Ex-funcionários da Conserge Construção e Serviços Gerais, que prestava serviços terceirizados como garis para a Secretaria Municipal de Limpeza Urbana (Semulsp), estão realizando desde as 7h desta terça-feira (11) um protesto na frente da sede da Prefeitura de Manaus (PMM), no bairro Compensa, na Zona Oeste. Eles alegam que estão esperando há cinco meses o pagamento de suas rescisões e que a empresa informou que não quitou as pendências devido ao não repasse da PMM.

 De acordo com a ex-colaboradora Ângela Gama, 45, o único dinheiro que teve acesso foi no que está depositado no Fundo de Garantia do Tempo de Serviço (FGTS).

“Ainda não foi liberado nem o Seguro Desemprego. Há quase seis meses que fomos demitidos e até agora não recebemos nada da rescisão. A empresa disse que a Prefeitura não repassou o dinheiro. Ninguém até agora veio falar com a gente, somente o guarda que disse que não tinha ninguém para nos atender no momento”, declarou.

Outra ex-funcionária da Conserge, Elizângela Lima de Souza, 39, que prestava serviços de capinação na Semulsp, relatou para a reportagem que está apreensiva com a demora no pagamento de sua rescisão, porque colaborada com parte do sustento de sua família.

“Moro de aluguel e estou desempregada. Tenho três filhas e um neto. Não estou conseguindo emprego e a situação está horrível. [As pessoas] Ficam nos cobrando o dinheiro, mas não temos como pagar”, contou Elizângela, que somente teve acesso ao dinheiro  do FGTS.
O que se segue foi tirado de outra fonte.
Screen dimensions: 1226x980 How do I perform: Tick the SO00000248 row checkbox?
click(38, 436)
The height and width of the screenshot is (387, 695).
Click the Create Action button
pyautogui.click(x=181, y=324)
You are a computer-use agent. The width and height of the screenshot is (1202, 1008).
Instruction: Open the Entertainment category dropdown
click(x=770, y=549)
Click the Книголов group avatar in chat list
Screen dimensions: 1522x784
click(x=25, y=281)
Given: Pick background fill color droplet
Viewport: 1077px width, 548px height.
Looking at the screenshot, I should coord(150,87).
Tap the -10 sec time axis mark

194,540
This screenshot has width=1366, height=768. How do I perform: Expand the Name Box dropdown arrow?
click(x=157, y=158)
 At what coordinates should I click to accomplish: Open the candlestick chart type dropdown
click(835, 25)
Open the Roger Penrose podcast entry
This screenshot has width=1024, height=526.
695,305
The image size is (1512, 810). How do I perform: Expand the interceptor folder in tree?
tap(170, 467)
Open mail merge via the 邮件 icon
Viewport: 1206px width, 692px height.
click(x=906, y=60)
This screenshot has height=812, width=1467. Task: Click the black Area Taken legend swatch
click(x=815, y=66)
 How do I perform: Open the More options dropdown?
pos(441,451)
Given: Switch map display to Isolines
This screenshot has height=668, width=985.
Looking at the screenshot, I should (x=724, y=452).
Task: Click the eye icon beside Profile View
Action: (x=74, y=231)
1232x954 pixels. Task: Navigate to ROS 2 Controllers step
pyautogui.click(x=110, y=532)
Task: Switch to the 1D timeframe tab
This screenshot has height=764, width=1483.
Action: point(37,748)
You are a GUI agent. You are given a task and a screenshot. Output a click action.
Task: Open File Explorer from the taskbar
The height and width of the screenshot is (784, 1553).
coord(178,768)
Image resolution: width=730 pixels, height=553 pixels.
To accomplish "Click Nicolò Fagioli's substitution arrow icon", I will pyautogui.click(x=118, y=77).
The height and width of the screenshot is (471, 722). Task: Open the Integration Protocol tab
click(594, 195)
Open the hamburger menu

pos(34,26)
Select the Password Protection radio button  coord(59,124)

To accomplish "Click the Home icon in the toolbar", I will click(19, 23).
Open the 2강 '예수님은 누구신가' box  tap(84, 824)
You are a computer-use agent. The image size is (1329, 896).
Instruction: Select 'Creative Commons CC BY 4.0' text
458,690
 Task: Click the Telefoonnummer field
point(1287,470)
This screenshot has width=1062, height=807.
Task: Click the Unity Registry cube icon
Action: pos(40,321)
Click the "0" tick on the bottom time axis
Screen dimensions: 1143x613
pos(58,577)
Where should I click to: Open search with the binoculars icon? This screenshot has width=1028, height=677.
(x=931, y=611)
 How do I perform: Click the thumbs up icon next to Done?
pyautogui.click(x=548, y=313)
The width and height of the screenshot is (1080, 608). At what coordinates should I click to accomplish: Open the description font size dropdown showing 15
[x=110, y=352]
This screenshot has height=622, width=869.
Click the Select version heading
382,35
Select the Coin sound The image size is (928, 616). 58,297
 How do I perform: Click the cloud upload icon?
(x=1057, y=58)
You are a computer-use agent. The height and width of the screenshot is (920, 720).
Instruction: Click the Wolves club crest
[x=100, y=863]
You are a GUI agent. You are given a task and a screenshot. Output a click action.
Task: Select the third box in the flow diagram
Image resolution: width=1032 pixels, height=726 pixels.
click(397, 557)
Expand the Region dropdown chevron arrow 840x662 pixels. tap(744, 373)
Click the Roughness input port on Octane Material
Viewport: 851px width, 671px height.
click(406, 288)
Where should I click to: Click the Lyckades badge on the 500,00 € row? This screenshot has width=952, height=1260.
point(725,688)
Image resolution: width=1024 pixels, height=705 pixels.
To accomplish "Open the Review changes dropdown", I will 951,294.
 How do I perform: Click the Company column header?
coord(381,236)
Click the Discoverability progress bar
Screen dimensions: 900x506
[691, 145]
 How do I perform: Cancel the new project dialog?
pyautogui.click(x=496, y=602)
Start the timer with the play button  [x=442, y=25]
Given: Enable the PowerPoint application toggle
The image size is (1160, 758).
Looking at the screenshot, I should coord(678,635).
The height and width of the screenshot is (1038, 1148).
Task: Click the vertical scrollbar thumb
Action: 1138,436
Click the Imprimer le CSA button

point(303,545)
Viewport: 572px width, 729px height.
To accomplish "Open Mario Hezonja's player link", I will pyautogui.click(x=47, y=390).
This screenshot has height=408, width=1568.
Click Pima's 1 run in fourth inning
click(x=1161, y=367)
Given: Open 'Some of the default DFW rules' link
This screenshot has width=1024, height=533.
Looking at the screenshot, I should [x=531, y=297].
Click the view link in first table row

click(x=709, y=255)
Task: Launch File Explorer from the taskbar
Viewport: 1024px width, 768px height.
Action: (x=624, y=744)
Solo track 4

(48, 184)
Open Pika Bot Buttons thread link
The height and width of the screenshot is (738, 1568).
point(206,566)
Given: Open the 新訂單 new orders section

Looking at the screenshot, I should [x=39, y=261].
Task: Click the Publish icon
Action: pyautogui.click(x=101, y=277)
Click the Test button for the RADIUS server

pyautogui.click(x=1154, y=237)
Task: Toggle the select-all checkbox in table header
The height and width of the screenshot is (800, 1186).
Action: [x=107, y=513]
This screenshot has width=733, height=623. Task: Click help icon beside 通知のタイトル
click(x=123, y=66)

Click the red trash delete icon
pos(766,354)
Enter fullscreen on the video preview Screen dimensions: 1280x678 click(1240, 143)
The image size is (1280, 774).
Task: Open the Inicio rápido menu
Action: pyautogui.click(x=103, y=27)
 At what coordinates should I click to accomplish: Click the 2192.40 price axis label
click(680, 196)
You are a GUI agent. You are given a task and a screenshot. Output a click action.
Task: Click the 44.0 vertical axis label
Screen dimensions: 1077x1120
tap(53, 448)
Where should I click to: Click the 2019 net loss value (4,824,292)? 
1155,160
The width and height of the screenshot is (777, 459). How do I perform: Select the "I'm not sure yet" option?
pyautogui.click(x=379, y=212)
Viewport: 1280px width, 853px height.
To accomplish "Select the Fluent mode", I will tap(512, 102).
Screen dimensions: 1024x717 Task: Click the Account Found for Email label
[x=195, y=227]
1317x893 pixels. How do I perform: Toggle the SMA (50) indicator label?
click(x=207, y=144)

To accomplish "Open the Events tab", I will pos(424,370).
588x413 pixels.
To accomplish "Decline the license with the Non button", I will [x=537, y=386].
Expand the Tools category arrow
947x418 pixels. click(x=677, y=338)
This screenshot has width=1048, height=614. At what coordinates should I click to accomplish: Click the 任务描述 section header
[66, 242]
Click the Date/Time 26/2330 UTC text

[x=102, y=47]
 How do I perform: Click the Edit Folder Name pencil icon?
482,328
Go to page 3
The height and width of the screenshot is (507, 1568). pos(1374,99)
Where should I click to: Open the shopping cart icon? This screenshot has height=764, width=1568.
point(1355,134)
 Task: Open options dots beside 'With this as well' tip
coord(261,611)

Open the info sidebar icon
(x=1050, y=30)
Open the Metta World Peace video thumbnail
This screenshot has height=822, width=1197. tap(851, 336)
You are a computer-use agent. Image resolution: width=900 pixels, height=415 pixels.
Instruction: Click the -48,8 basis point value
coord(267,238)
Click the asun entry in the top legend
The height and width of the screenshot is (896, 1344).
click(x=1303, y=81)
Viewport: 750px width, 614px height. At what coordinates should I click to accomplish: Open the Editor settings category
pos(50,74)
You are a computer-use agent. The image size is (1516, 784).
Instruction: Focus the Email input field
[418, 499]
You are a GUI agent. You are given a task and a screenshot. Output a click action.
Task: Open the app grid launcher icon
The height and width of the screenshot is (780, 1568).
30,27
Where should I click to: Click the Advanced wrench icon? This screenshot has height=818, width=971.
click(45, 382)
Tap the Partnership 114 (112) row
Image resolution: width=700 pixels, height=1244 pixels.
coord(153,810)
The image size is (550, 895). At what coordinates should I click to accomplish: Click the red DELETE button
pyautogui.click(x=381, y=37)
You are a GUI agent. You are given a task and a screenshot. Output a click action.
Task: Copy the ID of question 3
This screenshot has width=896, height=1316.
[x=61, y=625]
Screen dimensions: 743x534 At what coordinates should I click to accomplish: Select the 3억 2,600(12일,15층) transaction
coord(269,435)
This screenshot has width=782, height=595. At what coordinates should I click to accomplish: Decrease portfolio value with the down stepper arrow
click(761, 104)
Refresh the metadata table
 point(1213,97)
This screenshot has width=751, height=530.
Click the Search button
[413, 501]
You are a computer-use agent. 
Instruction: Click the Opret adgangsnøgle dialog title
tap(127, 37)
Em nota, a Semulsp informou que honrou com todos os compromissos com a empresa Conserge, no período vigente do contrato de prestação de serviços e acredita que o manifesto ocorrido na frente da sede da Prefeitura, nesta terça-feira, tenha cunho eleitoral com o uso de ex-funcionários da empresa.

A reportagem tentou entrar em contato com a Conserge Construção e Serviços Gerais por meio do número (92) 3307-5400, mas não obteve sucesso até o fechamento desta edição.